_Exercise_
In the entries that follow, the lines from the line containing "Division of Geological" up to and including the line containing "TOP (50, 74)" must be copied exactly, with pictures omitted.

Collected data

***

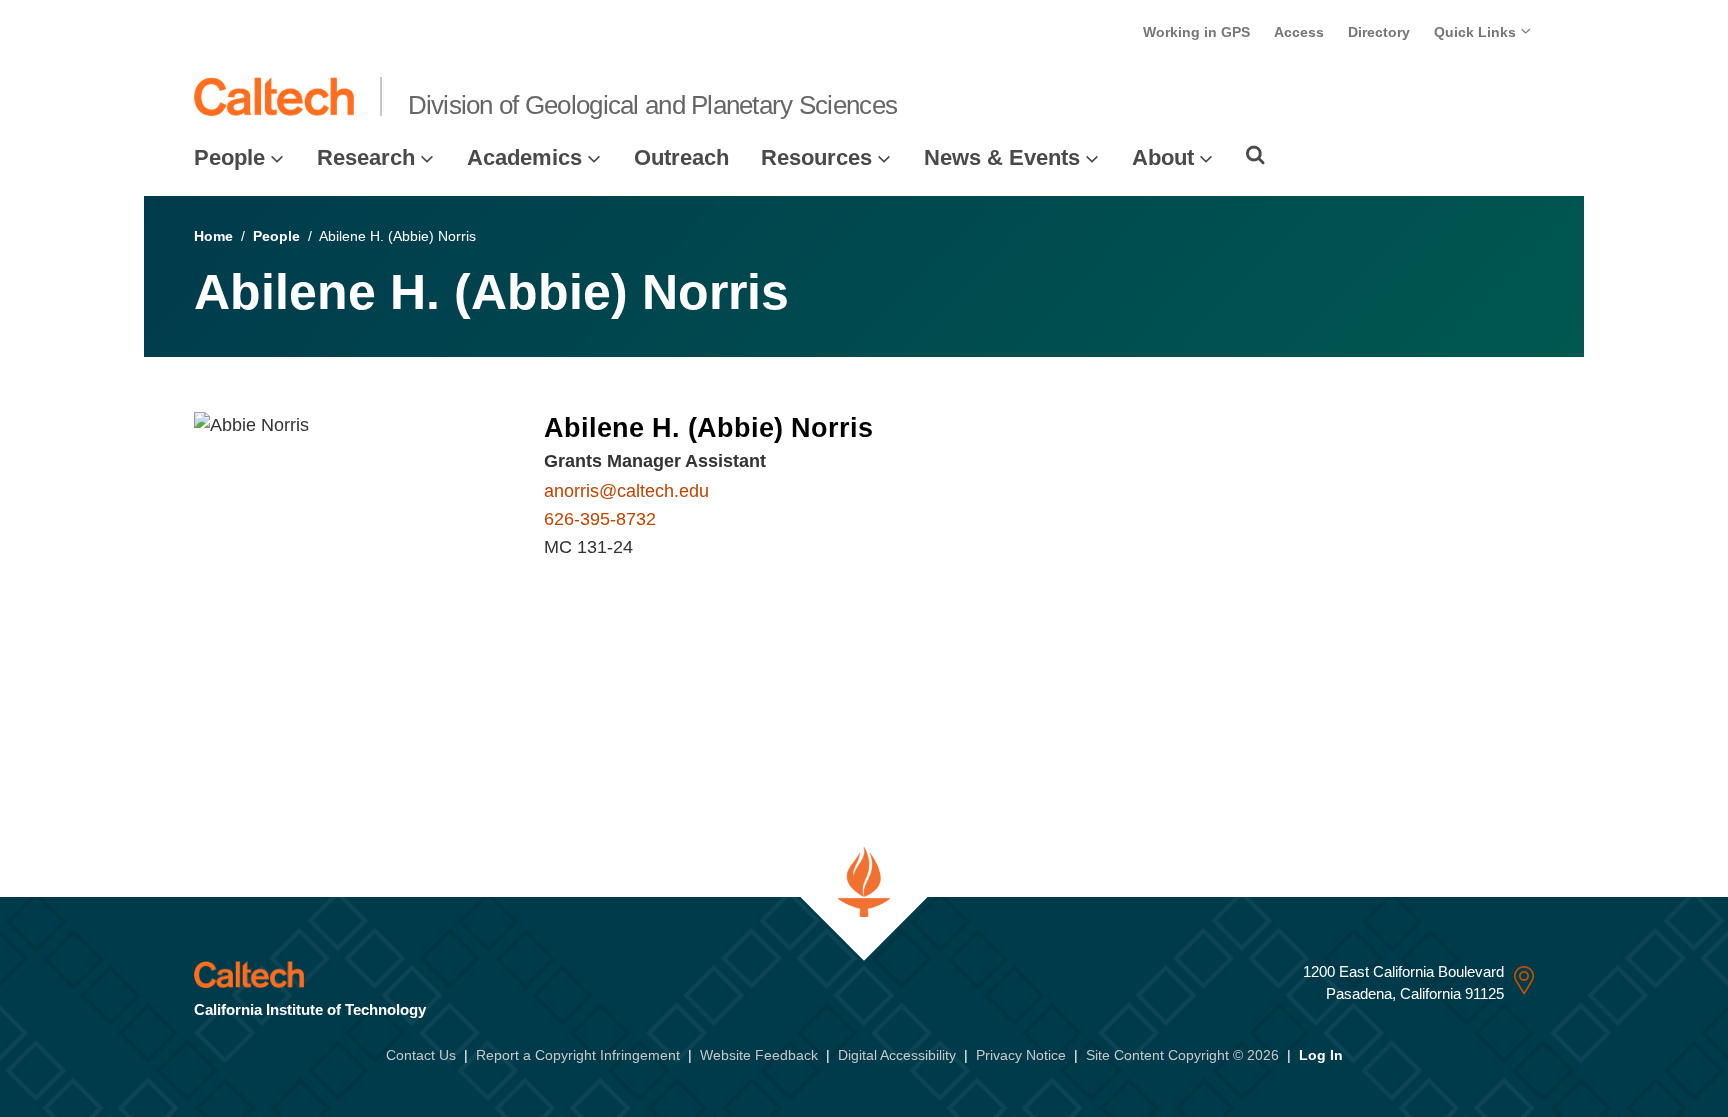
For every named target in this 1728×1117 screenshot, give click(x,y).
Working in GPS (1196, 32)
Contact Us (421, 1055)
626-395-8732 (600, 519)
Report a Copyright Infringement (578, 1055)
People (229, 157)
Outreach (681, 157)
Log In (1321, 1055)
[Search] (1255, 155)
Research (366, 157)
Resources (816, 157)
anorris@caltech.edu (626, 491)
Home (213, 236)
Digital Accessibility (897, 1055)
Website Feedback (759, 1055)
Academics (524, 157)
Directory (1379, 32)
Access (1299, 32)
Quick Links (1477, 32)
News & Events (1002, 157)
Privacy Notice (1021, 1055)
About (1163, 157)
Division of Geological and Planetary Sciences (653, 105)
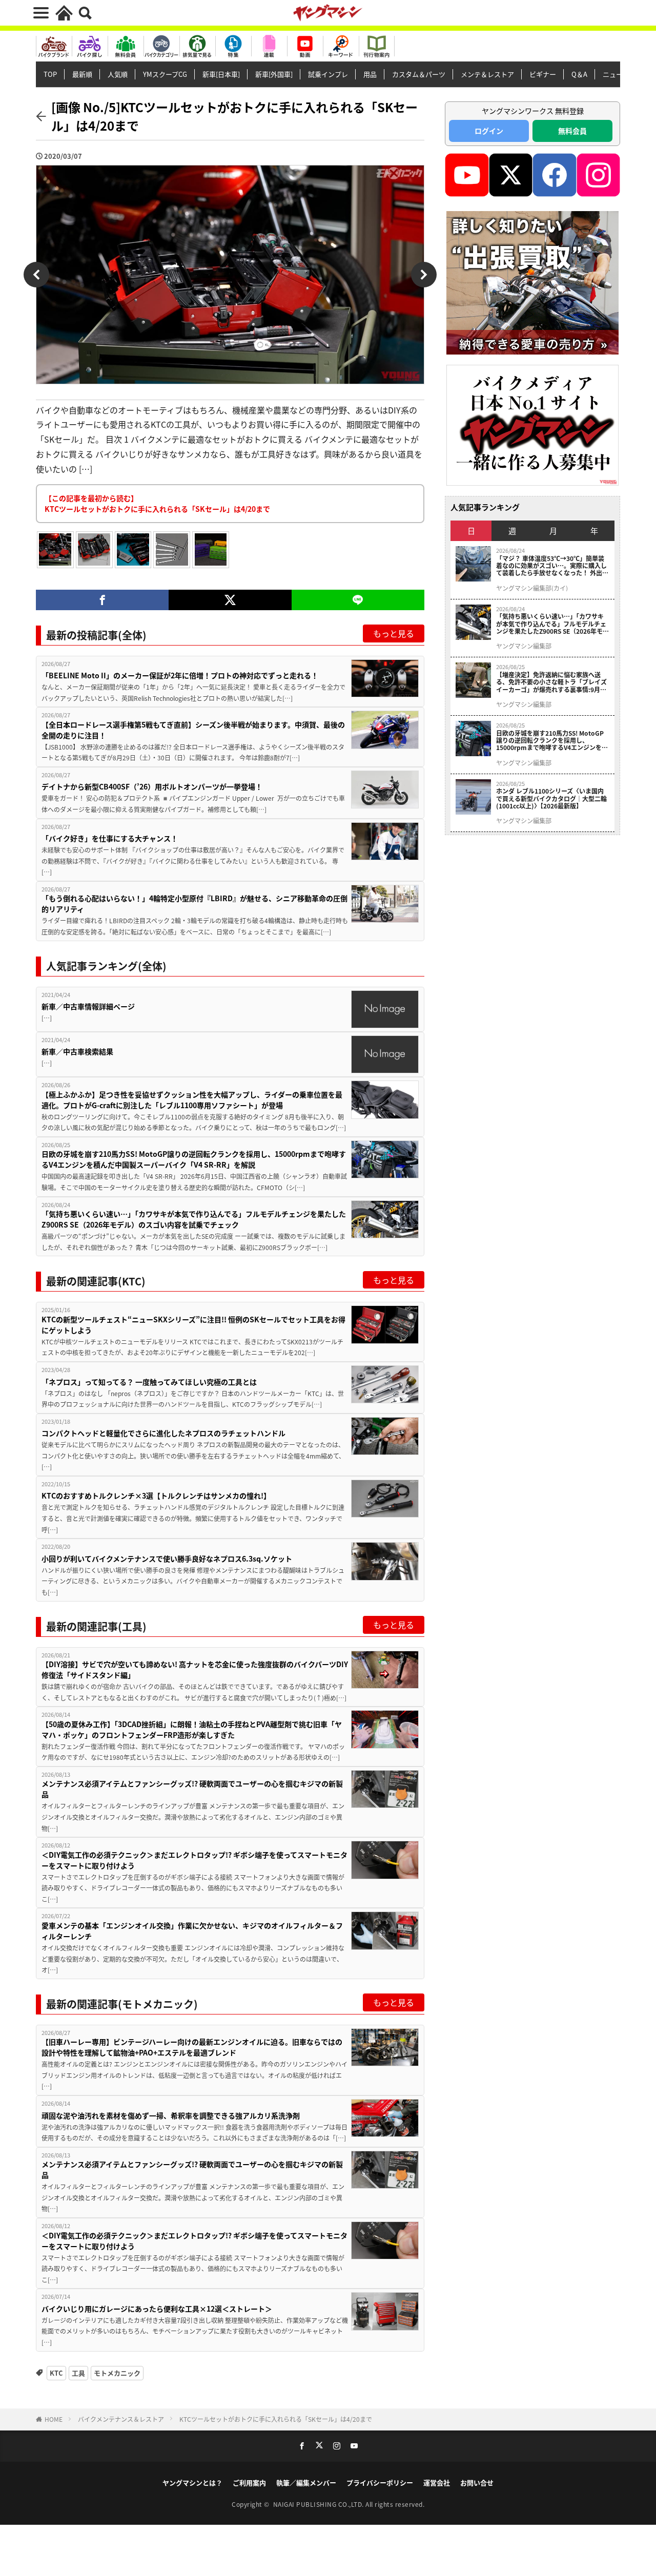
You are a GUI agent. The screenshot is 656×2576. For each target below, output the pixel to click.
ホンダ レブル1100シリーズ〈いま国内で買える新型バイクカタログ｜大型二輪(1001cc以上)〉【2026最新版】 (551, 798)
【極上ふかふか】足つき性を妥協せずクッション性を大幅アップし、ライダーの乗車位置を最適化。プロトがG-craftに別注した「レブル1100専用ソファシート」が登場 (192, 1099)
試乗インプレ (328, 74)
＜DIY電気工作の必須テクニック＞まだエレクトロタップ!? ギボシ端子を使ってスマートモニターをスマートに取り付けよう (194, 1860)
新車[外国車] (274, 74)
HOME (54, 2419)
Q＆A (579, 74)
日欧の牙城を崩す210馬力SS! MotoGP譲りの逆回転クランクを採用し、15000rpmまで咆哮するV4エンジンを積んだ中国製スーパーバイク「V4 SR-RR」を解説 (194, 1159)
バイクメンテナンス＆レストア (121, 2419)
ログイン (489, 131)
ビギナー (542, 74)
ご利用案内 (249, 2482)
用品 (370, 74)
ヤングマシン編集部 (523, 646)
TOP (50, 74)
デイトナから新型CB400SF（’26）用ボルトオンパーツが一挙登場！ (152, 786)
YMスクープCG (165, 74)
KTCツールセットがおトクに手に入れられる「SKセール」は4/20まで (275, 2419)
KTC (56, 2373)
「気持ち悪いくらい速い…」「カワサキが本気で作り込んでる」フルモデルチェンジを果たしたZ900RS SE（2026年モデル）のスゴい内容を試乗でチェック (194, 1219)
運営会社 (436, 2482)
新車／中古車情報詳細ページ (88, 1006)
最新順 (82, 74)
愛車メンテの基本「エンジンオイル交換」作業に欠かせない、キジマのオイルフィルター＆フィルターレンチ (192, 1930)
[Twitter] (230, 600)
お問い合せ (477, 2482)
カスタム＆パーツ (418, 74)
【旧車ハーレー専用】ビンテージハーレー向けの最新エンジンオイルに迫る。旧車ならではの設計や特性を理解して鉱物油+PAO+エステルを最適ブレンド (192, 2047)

***

_Completed task_
Division of Geological and Planetary Sciences (653, 105)
You are a GUI agent. The screenshot is 656×2576. For each target below, output the pixel to click.
ホンダ レブル1100シリーズ〈いま国内で買える新型バイクカタログ｜大型二輪(1001cc以上)〉【2026最新版】 (551, 798)
【極上ふかふか】足つき性を妥協せずクッション性を大幅アップし、ライダーの乗車位置を最適化。プロトがG-craftに別注した「レブル1100専用ソファシート」が登場 (192, 1099)
試乗インプレ (328, 74)
＜DIY電気工作の必須テクニック＞まだエレクトロタップ!? ギボシ端子を使ってスマートモニターをスマートに取り付けよう (194, 1860)
新車[外国車] (274, 74)
HOME (54, 2419)
Q＆A (579, 74)
日欧の牙城を崩す210馬力SS! MotoGP譲りの逆回転クランクを採用し、15000rpmまで咆哮するV4エンジンを積んだ中国製スーパーバイク「V4 SR-RR」を解説 (194, 1159)
バイクメンテナンス＆レストア (121, 2419)
ログイン (489, 131)
ビギナー (542, 74)
ご利用案内 (249, 2482)
用品 (370, 74)
ヤングマシン編集部 (523, 646)
TOP (50, 74)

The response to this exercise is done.